[DESCRIPTION OF THE TASK] All of the records need to be retyped exactly, with no line dropped.
━━ SOURCE DATA
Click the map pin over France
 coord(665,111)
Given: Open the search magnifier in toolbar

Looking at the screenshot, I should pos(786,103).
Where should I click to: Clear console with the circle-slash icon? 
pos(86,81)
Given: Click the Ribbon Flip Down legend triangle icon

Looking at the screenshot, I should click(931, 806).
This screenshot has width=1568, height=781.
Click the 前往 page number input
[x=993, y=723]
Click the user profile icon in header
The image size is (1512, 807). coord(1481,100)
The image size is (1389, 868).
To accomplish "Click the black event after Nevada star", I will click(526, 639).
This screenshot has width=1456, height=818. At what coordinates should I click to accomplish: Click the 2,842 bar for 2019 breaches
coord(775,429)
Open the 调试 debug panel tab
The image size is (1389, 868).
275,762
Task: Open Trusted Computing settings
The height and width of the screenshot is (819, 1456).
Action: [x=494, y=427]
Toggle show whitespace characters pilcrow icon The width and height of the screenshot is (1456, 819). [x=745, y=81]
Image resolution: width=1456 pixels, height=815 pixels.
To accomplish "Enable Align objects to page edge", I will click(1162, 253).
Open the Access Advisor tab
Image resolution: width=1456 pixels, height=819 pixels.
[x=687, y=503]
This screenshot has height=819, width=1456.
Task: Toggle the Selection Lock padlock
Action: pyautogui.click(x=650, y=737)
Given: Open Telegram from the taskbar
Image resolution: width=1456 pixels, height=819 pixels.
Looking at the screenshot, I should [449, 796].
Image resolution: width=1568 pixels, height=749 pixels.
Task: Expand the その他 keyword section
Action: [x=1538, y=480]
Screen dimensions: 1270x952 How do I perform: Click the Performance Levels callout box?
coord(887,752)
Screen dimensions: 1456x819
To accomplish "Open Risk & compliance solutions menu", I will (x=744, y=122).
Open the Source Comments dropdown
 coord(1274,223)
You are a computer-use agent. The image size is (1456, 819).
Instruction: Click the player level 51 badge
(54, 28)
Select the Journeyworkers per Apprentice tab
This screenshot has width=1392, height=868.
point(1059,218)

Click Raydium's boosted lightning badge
━━━━
[TASK RESPONSE]
Click the map pin over France
 coord(665,111)
Given: Open the search magnifier in toolbar

Looking at the screenshot, I should pos(786,103).
Where should I click to: Clear console with the circle-slash icon? 
pos(86,81)
Given: Click the Ribbon Flip Down legend triangle icon

Looking at the screenshot, I should click(931, 806).
This screenshot has width=1568, height=781.
Click the 前往 page number input
[x=993, y=723]
Click the user profile icon in header
The image size is (1512, 807). coord(1481,100)
The image size is (1389, 868).
To accomplish "Click the black event after Nevada star", I will click(526, 639).
This screenshot has width=1456, height=818. At what coordinates should I click to accomplish: Click the 2,842 bar for 2019 breaches
coord(775,429)
Open the 调试 debug panel tab
The image size is (1389, 868).
275,762
Task: Open Trusted Computing settings
The height and width of the screenshot is (819, 1456).
Action: [x=494, y=427]
Toggle show whitespace characters pilcrow icon The width and height of the screenshot is (1456, 819). [x=745, y=81]
Image resolution: width=1456 pixels, height=815 pixels.
To accomplish "Enable Align objects to page edge", I will click(1162, 253).
Open the Access Advisor tab
Image resolution: width=1456 pixels, height=819 pixels.
[x=687, y=503]
This screenshot has height=819, width=1456.
Task: Toggle the Selection Lock padlock
Action: pyautogui.click(x=650, y=737)
Given: Open Telegram from the taskbar
Image resolution: width=1456 pixels, height=819 pixels.
Looking at the screenshot, I should [449, 796].
Image resolution: width=1568 pixels, height=749 pixels.
Task: Expand the その他 keyword section
Action: [x=1538, y=480]
Screen dimensions: 1270x952 How do I perform: Click the Performance Levels callout box?
coord(887,752)
Screen dimensions: 1456x819
To accomplish "Open Risk & compliance solutions menu", I will (x=744, y=122).
Open the Source Comments dropdown
 coord(1274,223)
You are a computer-use agent. The image size is (1456, 819).
Instruction: Click the player level 51 badge
(54, 28)
Select the Journeyworkers per Apprentice tab
This screenshot has width=1392, height=868.
point(1059,218)

Click Raydium's boosted lightning badge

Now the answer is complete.